Oncology Nursing News: What attracted you to practice in this specialty?
Blackwell: I knew that I wanted to work with oncology patients since I became a nurse. I started out on an inpatient oncology unit where we had a mix of everything: medical/surgical, hematology, solid tumors. I quickly found that my favorite population to take care of was liquid tumors, particularly leukemia patients and patients with myeloid syndromes. That's what brought me to Levine Cancer Institute, where I worked with 2 providers, 1 of whom subspecialized in MPNs, and through this work, I developed an understanding of myeloproliferative neoplasms.
Generally speaking, we're able to avoid inpatient admissions for MPNs. We see them much more often on the outpatient side. I started working with them about 18 months ago and really got to understand what MPNs are and how we treat them and got to work with that patient population. And I thoroughly enjoy it.
What are some of the most important considerations when someone is newly diagnosed with an MPN?
Quality of life, the symptoms they're managing, their social situation, and how we're going to devise a plan of care that's going to best suit and be personalized to this particular patient. MPNs are special, in that we don't know as much about them as we do some of the other blood cancers.

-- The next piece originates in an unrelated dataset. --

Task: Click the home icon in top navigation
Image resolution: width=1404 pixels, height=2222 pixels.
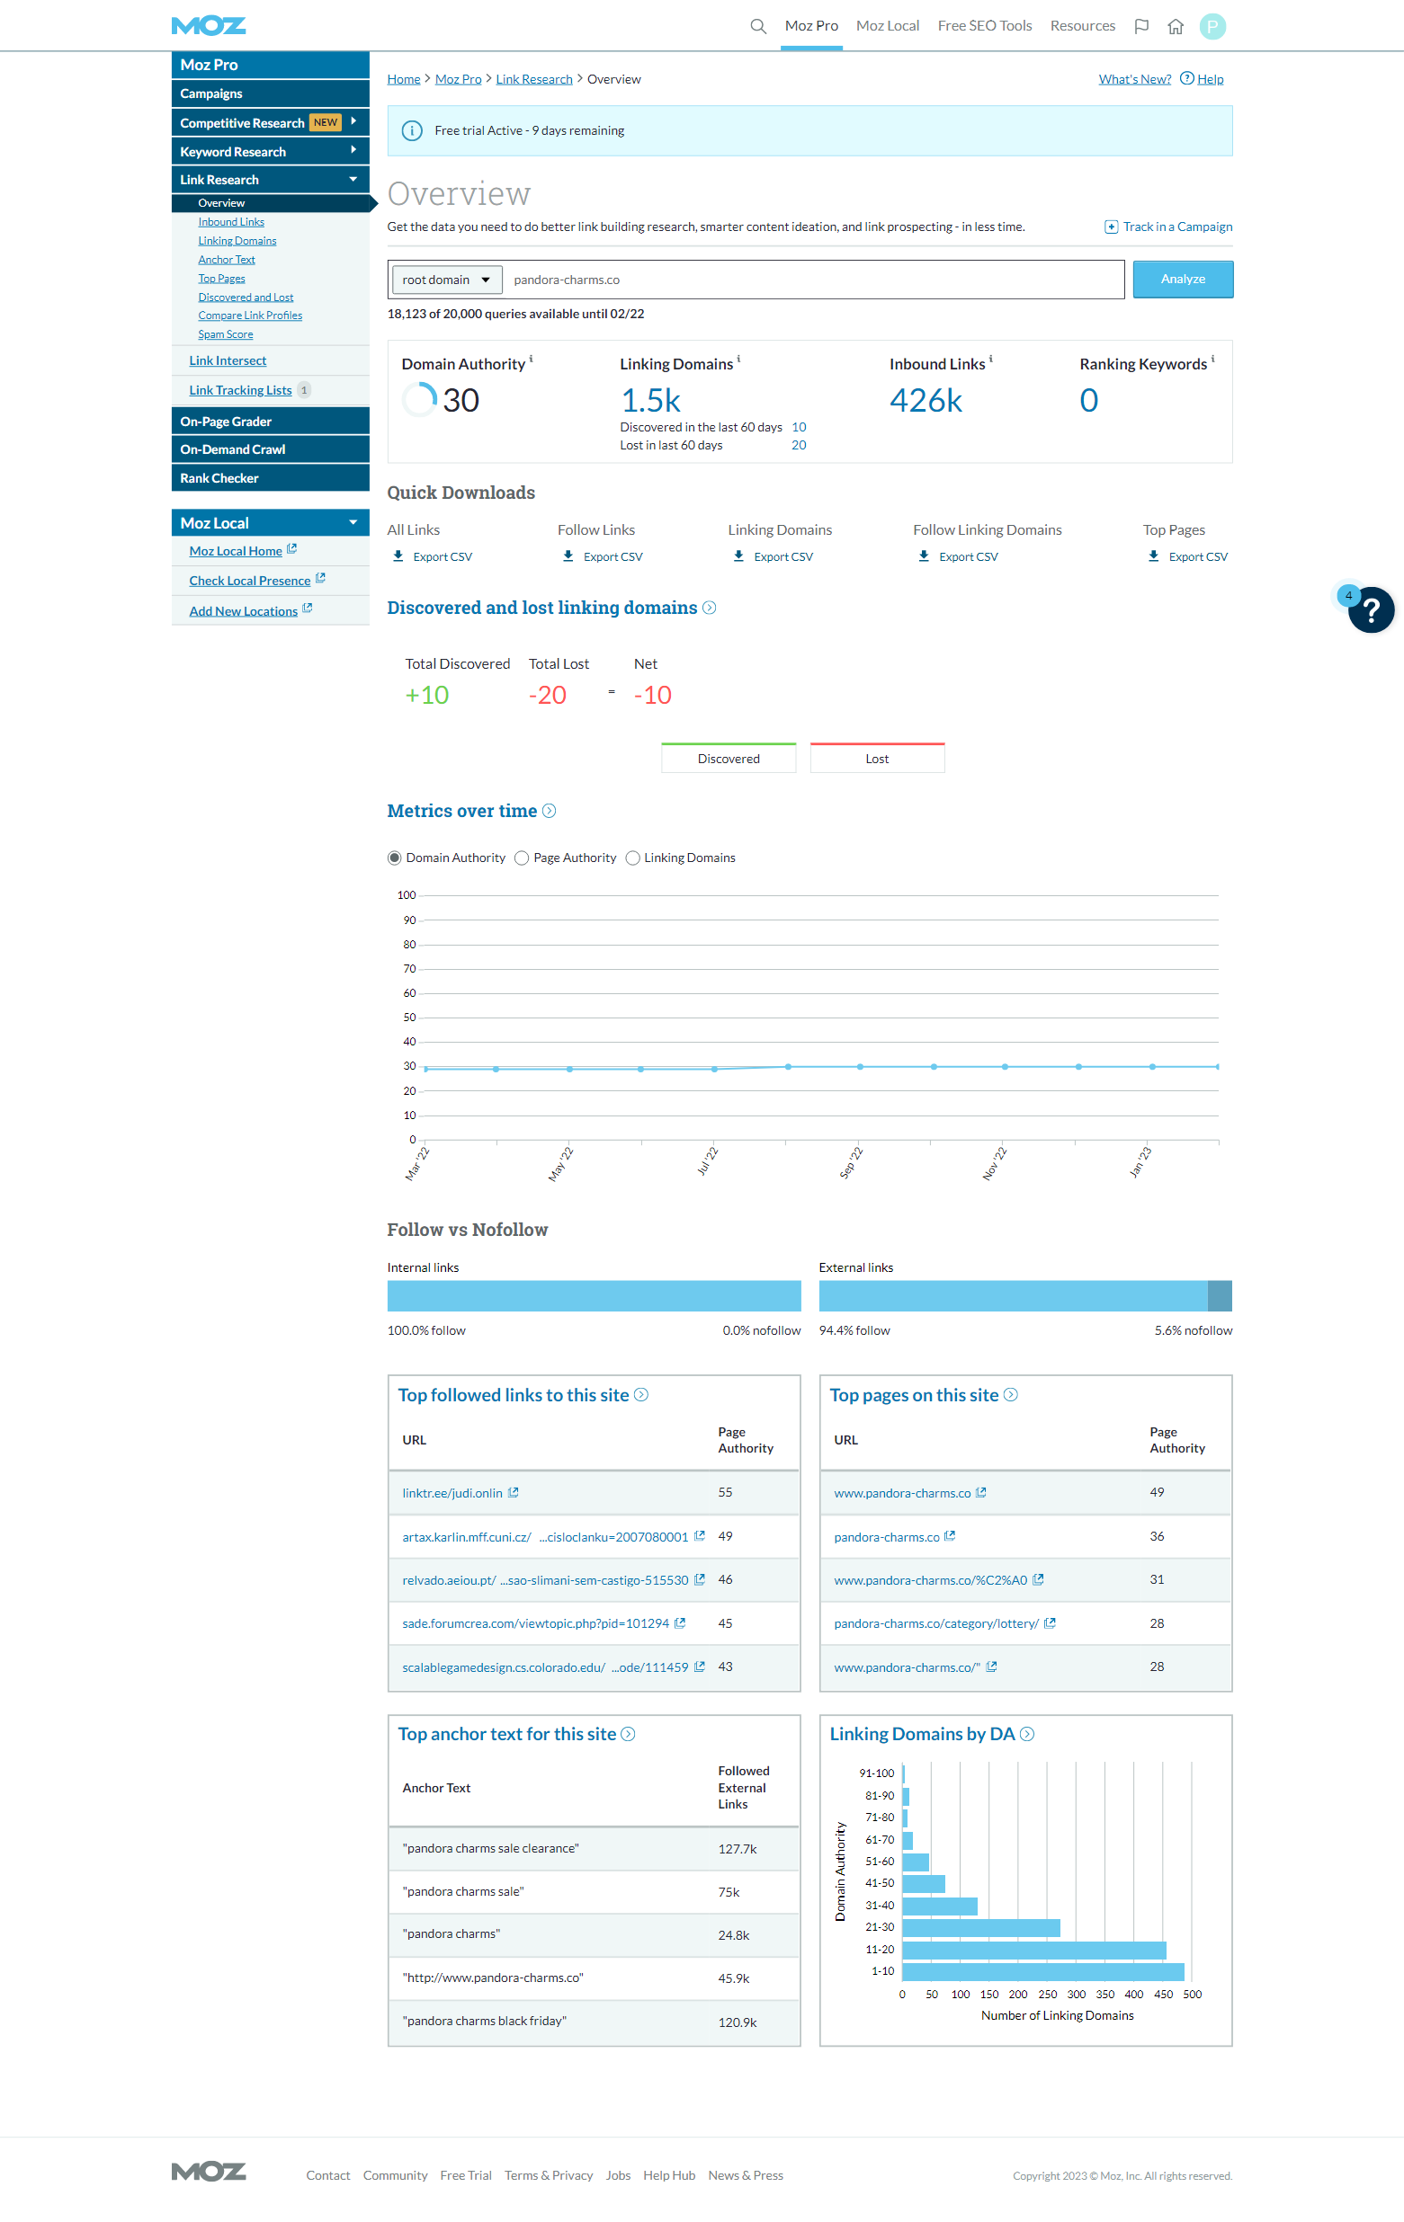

A lot of patients don't know very much about them when they come into the office and they hear those words. Many people don't even know that MPNs are classified as blood cancers. There's usually a huge educational deficit, and that's where my role is. I get to fill that deficit and help these patients understand what their condition is, how to treat it and how they can be their own advocates in their care.
For this complicated condition, what resources do you recommend or suggest?
The online support groups for MPNs are a very large player in the support that we're able to offer to these patients today. There are a lot of great programs out there, for example, the Leukemia and Lymphoma Society. Insight also provides help for patients with medication and other assistance. There are great patient advocacy groups out there for MPNs and research foundations that we can help refer these patients to for more information about their condition.
With all of the recent research, how has practice and treatment changed?
We're definitely seeing MPNs more often. Although I haven't worked with them the duration of my career, it seems like we do have a lot more resources, even since 2005, the research that's been done, the medication options that we have for patients. We now have an FDA-approved therapy for it. And we have, even now, the option for transplant for patients with myelofibrosis, the only curative treatment option, which we didn't necessarily have or know very much about a decade ago.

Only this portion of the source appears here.